Sejarah hadrah berakar pada lingkungan tasawuf abad ke-9 hingga 12 M, ketika majelis dzikir mulai tumbuh secara terstruktur di wilayah Timur Tengah. Istilah hadrah berasal dari kata ḥaḍrah (حضرة) yang berarti “kehadiran”—merujuk pada kehadiran hati di hadapan Allah ketika berdzikir.

Bentuk awal hadrah muncul dalam tarekat Qadiriyah, Shadhiliyah, Naqsyabandiyah, dan Ba’Alawiyah. Di antara pusat-pusat yang pertama kali mempraktikkan dzikir berjamaah dengan ritme rebana adalah:

  • Iraq (Baghdad): Pengaruh besar berasal dari majelis dzikir yang diasuh murid-murid Syaikh Abdul Qodir Jaelani (w. 1166 M), pendiri Tarekat Qadiriyah.

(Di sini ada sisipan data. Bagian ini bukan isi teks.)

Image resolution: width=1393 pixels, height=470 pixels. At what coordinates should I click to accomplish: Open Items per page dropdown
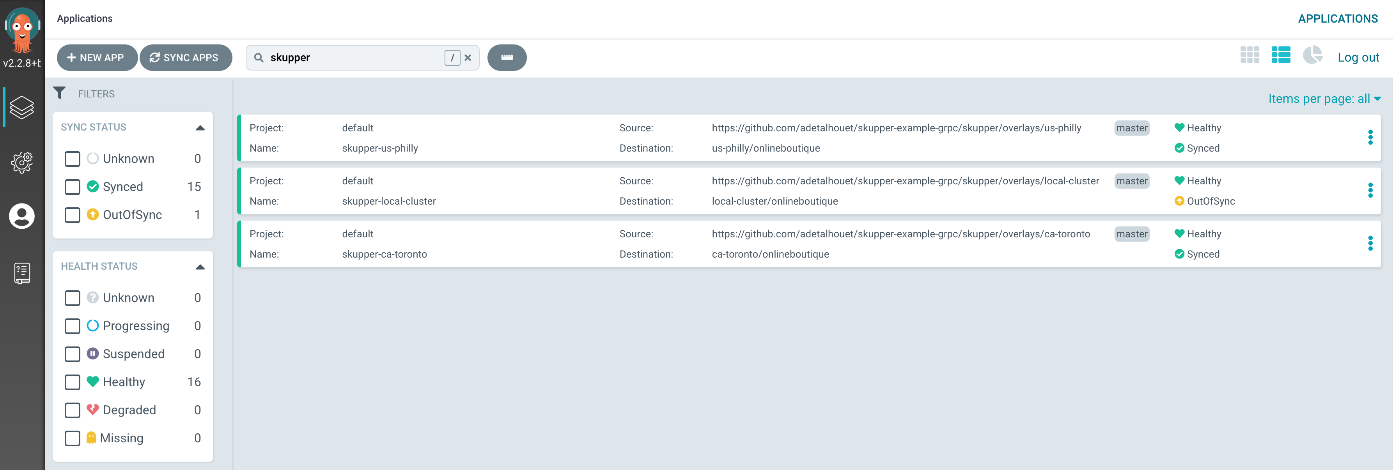pos(1324,99)
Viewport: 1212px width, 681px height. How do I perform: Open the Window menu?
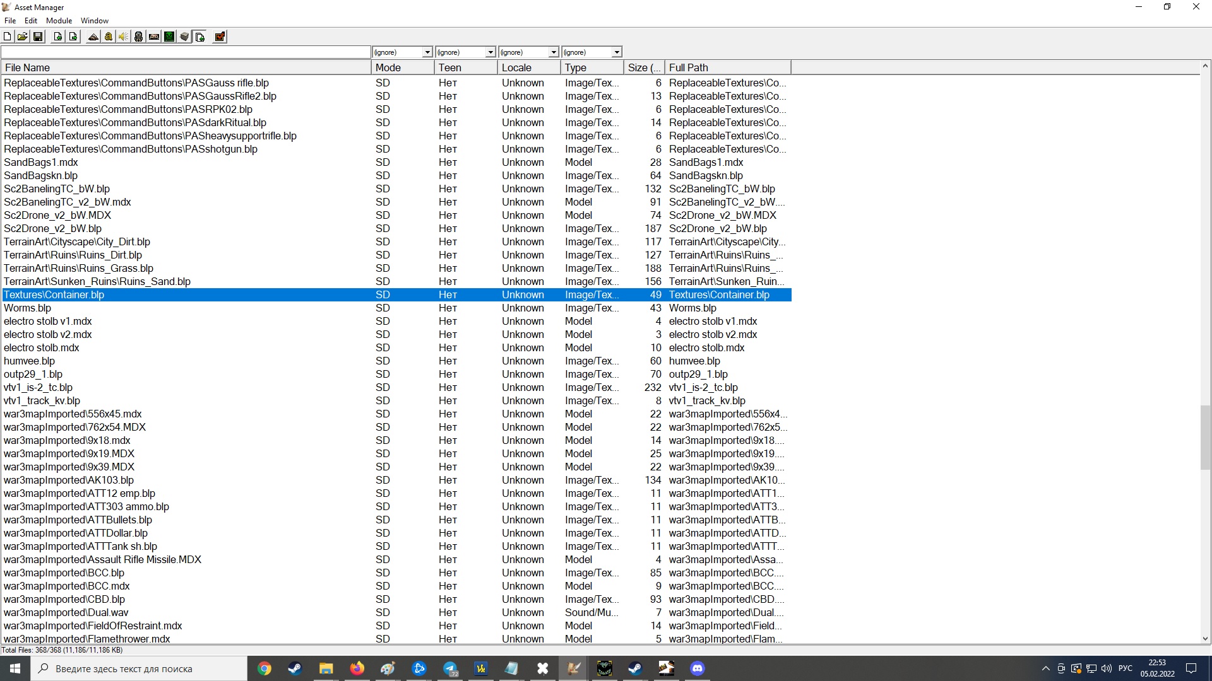[94, 21]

Dzikir berjamaah mereka menjadi inspirasi bagi banyak tariqah setelahnya.

  • Yaman (Hadhramaut): Ulama Ba’Alawiyin mengembangkan bentuk dzikir dan shalawat dengan iringan rebana sederhana, yang kemudian menjadi cikal-bakal hadrah yang dikenal di Nusantara.

  • Mesir dan Syam: Pada abad ke-12–13 M, tradisi maulid dan qasidah tumbuh di kalangan sufi. Qasidah karya Imam al-Bushiri (al-Burdah) juga menguatkan tradisi seni dzikir musikal.

Pada masa ini, hadrah belum menjadi “penampilan seni”, tetapi ritual dzikir kolektif untuk memperkuat spiritualitas.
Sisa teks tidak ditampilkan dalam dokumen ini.